But not so radical that we won't be "recognizably" human.
Consider Google glass, and people with artificial limbs, hearing aids, etc. Stephen Hawking communicates trough a machine. Technically, we are already radically altering ourselves. Do we call those users not recognizably human? No, we call them glassholes ;p
Artificial limbs have been around for a long time, but the first using signals from nerves date from the mid 90s according to Wikipedia. Glancing at Wikipedia, Hawking's speech synthesizer was in use since around 1985. Google Glass entered the market this year. Technically, we are already radically altering ourselves over the past few decades.

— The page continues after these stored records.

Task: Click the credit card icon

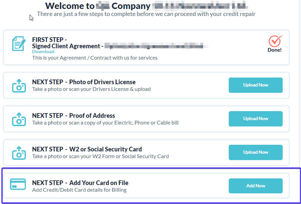Action: pos(18,184)
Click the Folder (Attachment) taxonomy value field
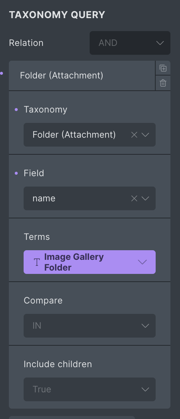Image resolution: width=180 pixels, height=419 pixels. click(x=90, y=135)
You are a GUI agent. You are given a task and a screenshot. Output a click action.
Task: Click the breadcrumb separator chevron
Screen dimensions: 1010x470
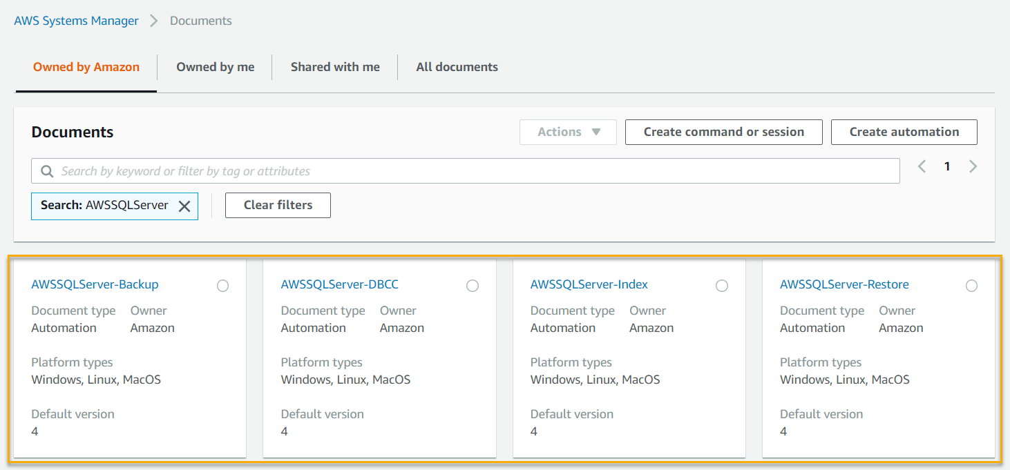pyautogui.click(x=153, y=21)
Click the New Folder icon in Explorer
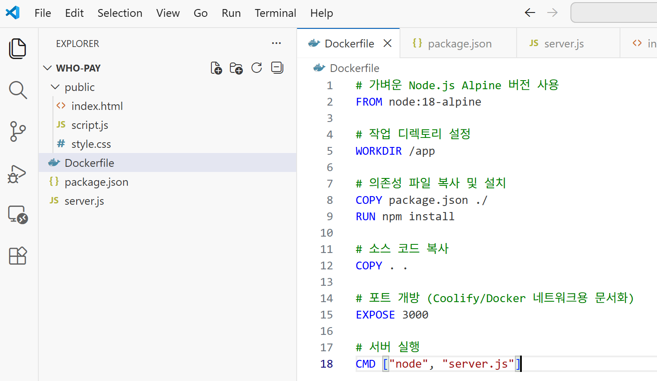657x381 pixels. [236, 68]
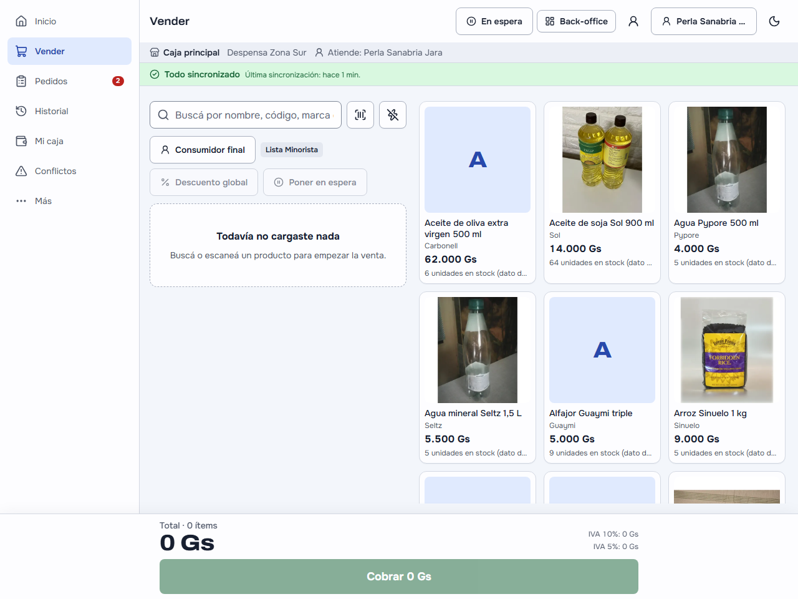Open Back-office panel
Viewport: 798px width, 599px height.
click(x=577, y=21)
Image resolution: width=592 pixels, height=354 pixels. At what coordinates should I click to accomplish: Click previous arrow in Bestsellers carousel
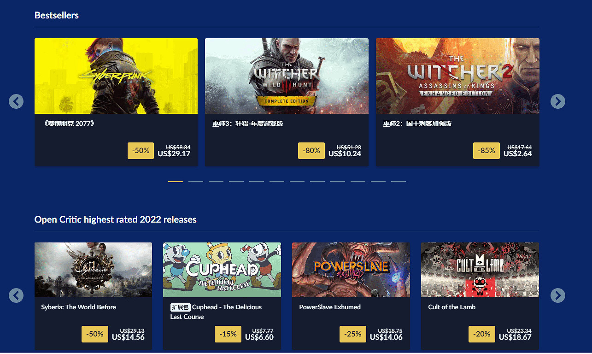pos(16,101)
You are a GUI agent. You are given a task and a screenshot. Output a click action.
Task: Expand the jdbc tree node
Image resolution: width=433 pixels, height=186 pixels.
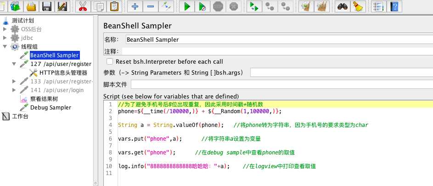click(x=5, y=38)
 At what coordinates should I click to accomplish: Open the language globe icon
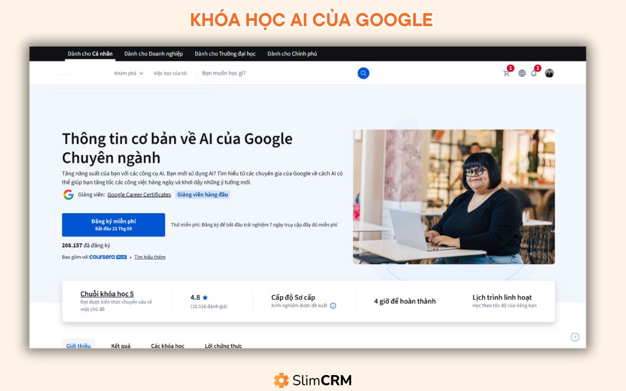pos(522,73)
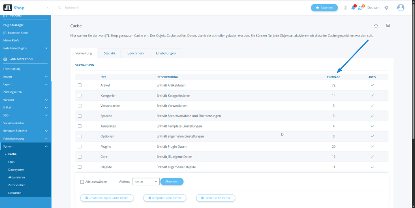Switch to the Statistik tab
This screenshot has height=208, width=415.
(x=109, y=53)
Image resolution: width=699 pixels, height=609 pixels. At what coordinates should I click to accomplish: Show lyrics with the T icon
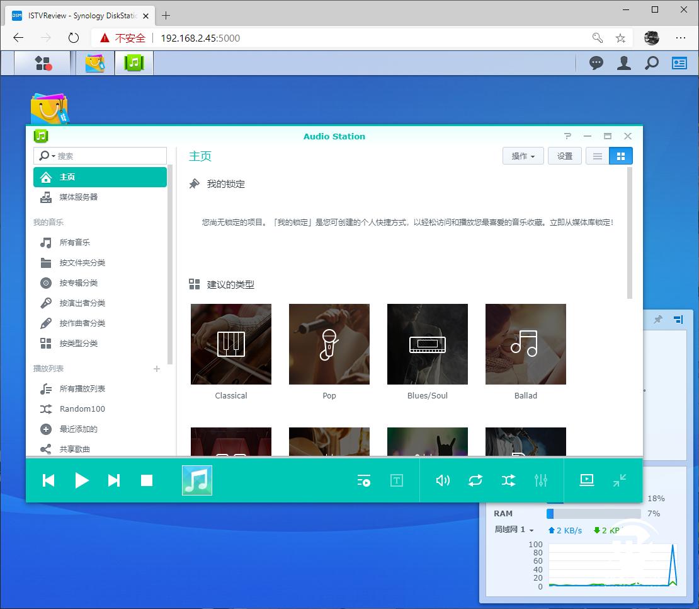[397, 480]

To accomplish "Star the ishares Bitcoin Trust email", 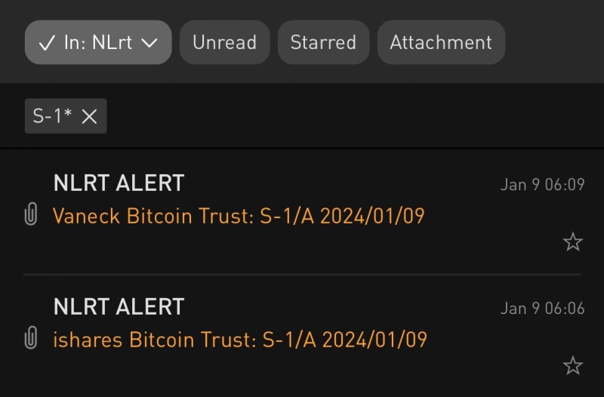I will [573, 366].
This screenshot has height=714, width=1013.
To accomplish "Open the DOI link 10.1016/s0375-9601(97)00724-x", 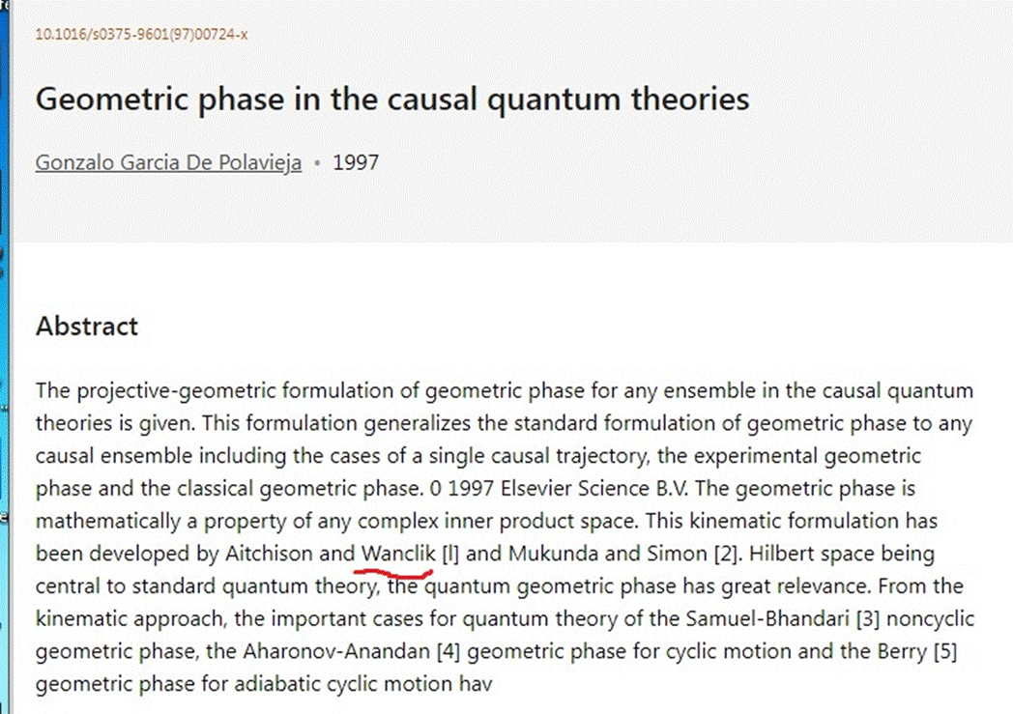I will tap(141, 34).
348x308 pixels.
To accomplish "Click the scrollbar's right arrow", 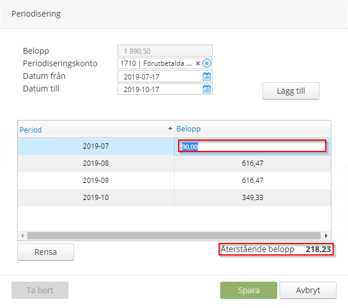I will (326, 235).
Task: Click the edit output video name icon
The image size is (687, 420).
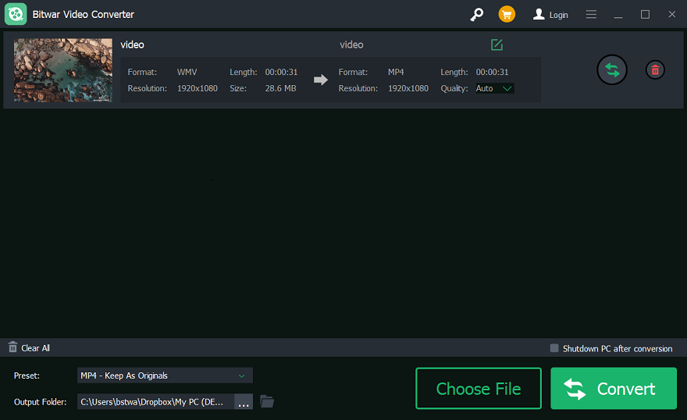Action: tap(497, 44)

Biologically, they may deserve a new scientific name (no longer homo sapiens), but they would still be considered human, and refer to themselves as humans in everyday conversations, while the rest of us may be the ones who get a new label in the variation of "old" humans.
Unless it doesn't happen that way, of course.
Actually, it was labor being too expensive that created the incentive for machines and automation and AI to be created in the first place. To compete with machines, labor doesn't need to augment themselves. They just need to lower their price.
Horse-drawn wagons and chariots created the need for roads, but they aren't on the roads now.
This is one of the great misconceptions many first worlders have. People only think about the cost, as opposed to getting value for their buck. For example, what good is going to a more expensive school when it lands you the same job as somebody with a degree from a less known but cheaper school, or no degree at all?
OTOH, if it's not that way, then your argument wouldn't hold.
To compete with machines, labor doesn't need to augment themselves. They just need to lower their price.
Many if not most people choose to work more than 40 hours of work a week. They could choose to work less and earn less. Just because someone could choose to be unaugmented, doesn't mean they will choose to do so due to the compromises involved.